In one sense, that’s exactly what had happened. The world shifted to a war footing against terrorism, and many things across the globe would change forever on Sept. 11, 2001 — “9/11.”
There was tragic loss of life, first and foremost. Five people from Hawaii, and four more with Hawaii ties, were among the nearly 3,000 who died. Each year the nation has memorialized those lost when hijacked airplanes crashed into the World Trade Center twin towers, the Pentagon and — in a flight aborted as passengers and crew members heroically fought back — a field in Pennsylvania.
Among the casualties, long-term, must be counted those killed or wounded in the 20-year war in Afghanistan. Almost immediately after the attack, Congress authorized the use of military force, and the fighting began in October 2001.
The world has just witnessed a chaotic and bloodstained end of allied military presence in that country. It was a conflict that began as Operation Enduring Freedom, a name with painful irony now that Afghanistan has reverted to the repressive control of the Taliban regime.
Far from the battlefields, fighting in Afghanistan — and, soon after, in Iraq — affected the training of forces in Hawaii, adding to tension over military exercises adjacent to civilian communities.
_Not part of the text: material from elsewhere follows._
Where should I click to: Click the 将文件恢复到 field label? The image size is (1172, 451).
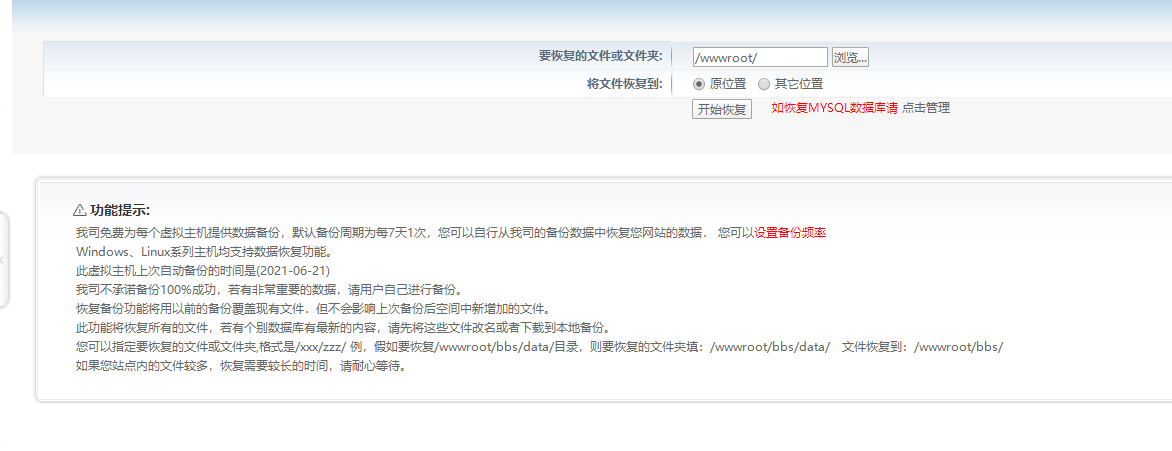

Beyond the war itself and the military readiness, 9/11 reshaped geopolitical forces in myriad ways and left a lasting imprint on the homeland and around the world.
The new apparatus and rules of security, the long lines and scans at airports everywhere, altered the experience of travel. Divisions between the Muslim world and the West became poisoned, exacerbating the fighting in the Middle East, erupting in terrorism around the world.
But on this 20th anniversary of a supremely dark day, what’s also worth remembering is the sense of national and global empathy that arose from those terrible moments.
At a time when, even in the Aloha State, there is division over how to emerge from our current global crisis, taking hope in our common humanity, and acting on it, would be a fitting tribute to those we lost.